- [Görev Ayrıntıları] Aşağıdaki blog metnini, Mobile Monday Istanbul ile ilgili son cümlesinden sonra gelecek şekilde sürdürün.

═══ Çıkarılan Metin

28 Kasım 2006

Hayat - Futbol - Takım Olmak

Hayat futbola fena halde benzer!

"Futbol, şahsi beceri gerektirir... ama aslında toplu oynanan, insanların bir takım halinde oynadıkları bir oyundur. Hayat da öyle değil mi? İstediğin kadar yetenekli ol, iyi bir takımın yoksa kaybedersin! Evet... kaybedersin" 
 
İster iş hayatında sana güvenen, inanan ve seven, senin de aynı şekilde konumladığın insanlardan oluşan bir takım olun isterseniz gerçek "dost"larınız ve yakın arkadaş çevrenizle bir takım olun... ama bir takım olmaya, bir takımın parçası olmaya çalışın. Kazanırsınız!

20 Kasım 2006

Pazarlama 2.0

Etkileşimli Pazarlama Zirvesi, daha sektörel bir tanımla İnteraktif Pazarlama Zirvesi 22 Kasım 2006, Çarşamba günü (Yarın) Istanbul Hilton'da gerçekleştirilecek.

Programa baktığımda camianın aslında çok da büyük olmadığını görüyorum... Ana sponsor zaten aynı ofis katını paylaştığımız Medyanet. "İnternette Marka Olmak" konulu konuşmayı yapacak olan Fatoş Karahasan aynı zamanda bizim markanın (MUZİ) "marka danışmanı". "Trendler:Pazarlama 3.0" bölümü -ki bence en ilginç olan- son zamanlarda çokca mesai harcadığım Alemşah Öztürk tarafından sunulacak. Sonuç alan kampanyalar bölümünde B/S/H/ (Bosch) tarafından sunulacak "case study" benim de 1,5 yıl emek verdiğim, teklifinden üretimine yer aldığım "BoschEvi" ve yan uygulamalarını kapsayacak. "İnteraktif Pazarlama Ödülleri" jürisinde eski patronum, kuzenim ve Alemşah bulunuyor :) Ben mi? Bir tesrslik olmazsa orada olacağım... Siz??? Detaylı bilgi ve online kayıt için; www.marketingturkiye.com

08 Kasım 2006

Mobile Monday Istanbul

"Istanbul New Economy Group" bu ay itibariyle "Mobile Monday Istanbul" oldu ve ilk toplantısını geçen Pazartesi günü Ericsson Mobility World'de gerçekleştirdi.

══════
═══ Sağlanan Veriler

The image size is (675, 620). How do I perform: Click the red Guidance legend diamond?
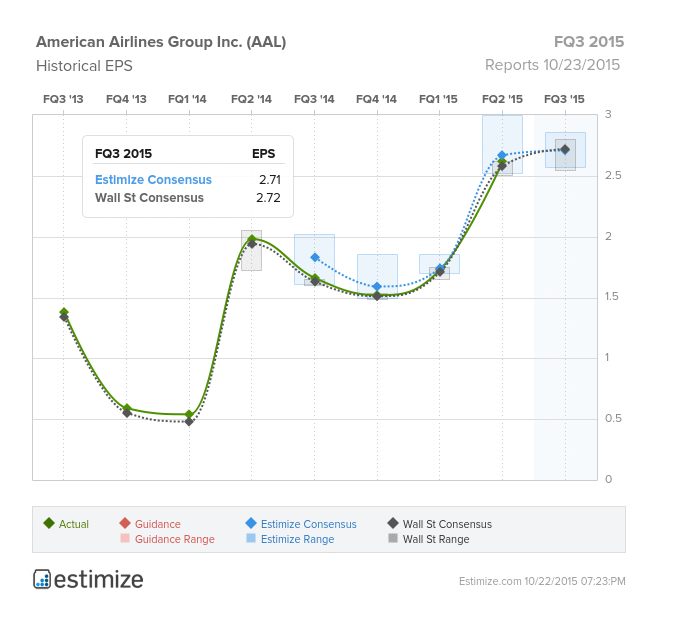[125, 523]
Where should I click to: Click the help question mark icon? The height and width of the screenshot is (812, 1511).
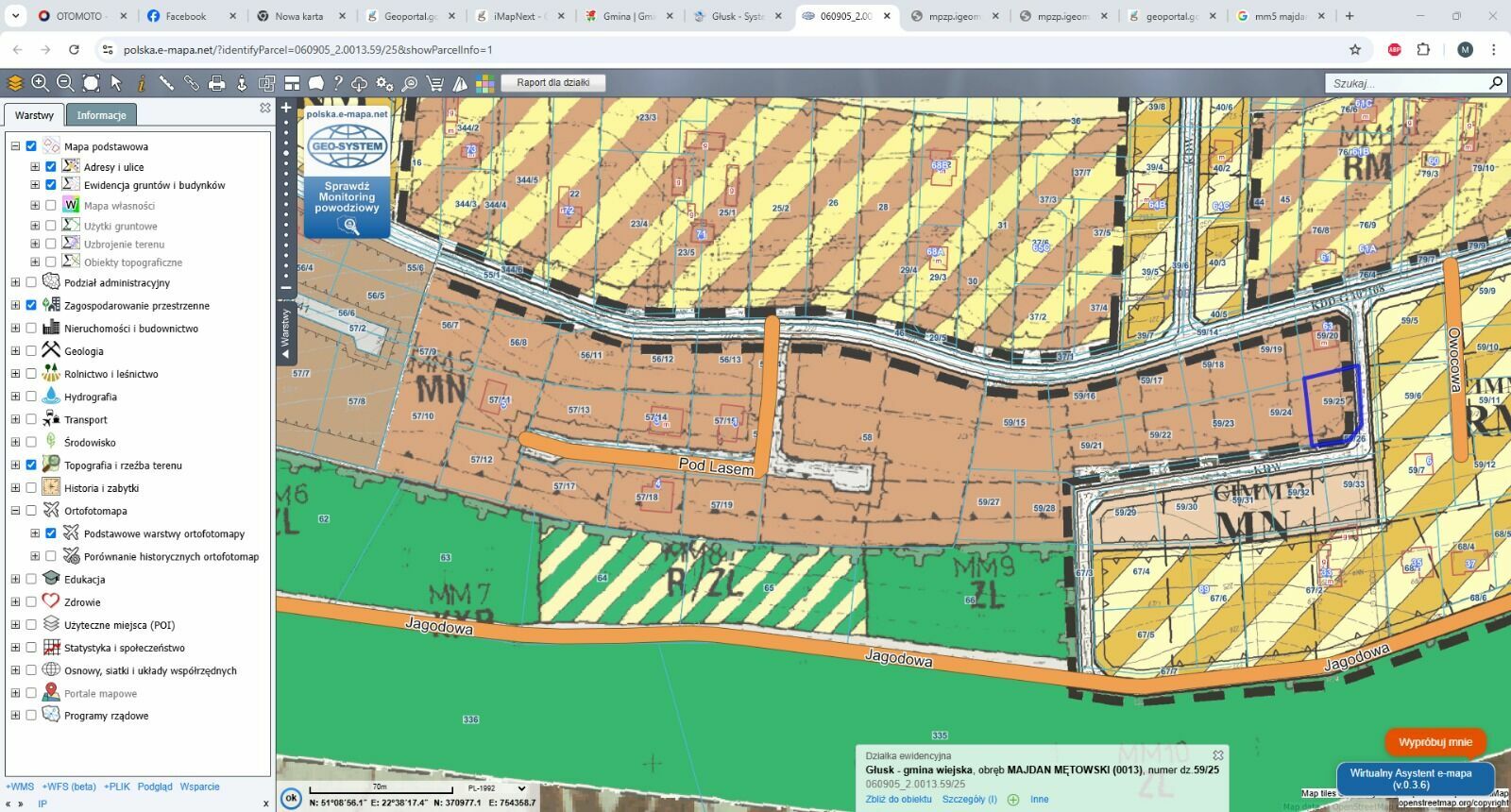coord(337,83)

══════

- [Alıştırmanın Sonucu]
Mobile Monday nedir? Mobil ve internet dünyasının profesyonellerinin her ayın ilk Pazartesi günü biraraya geldiği, dünya üzerinde birçok büyük şehirde faaliyetleri olan global bir oluşum. Networking, yeni teknolojilerin görülmesi, tartışılması ve cin fikirlerin yakalanması için ortam sunan organizasyonun detayları için web sitesini ziyaret edebilirsiniz; http://www.momoistanbul.com/

Ne oldu? Ericsson Consumer Lab (Türkiye), Ericsson'ın çeşitli ülkelerde yıllardır gerçekleştirdiği mobil ve internet teknolojilerinin kullanımı hakkındaki saha araştırmasının sonuçlarını paylaştı.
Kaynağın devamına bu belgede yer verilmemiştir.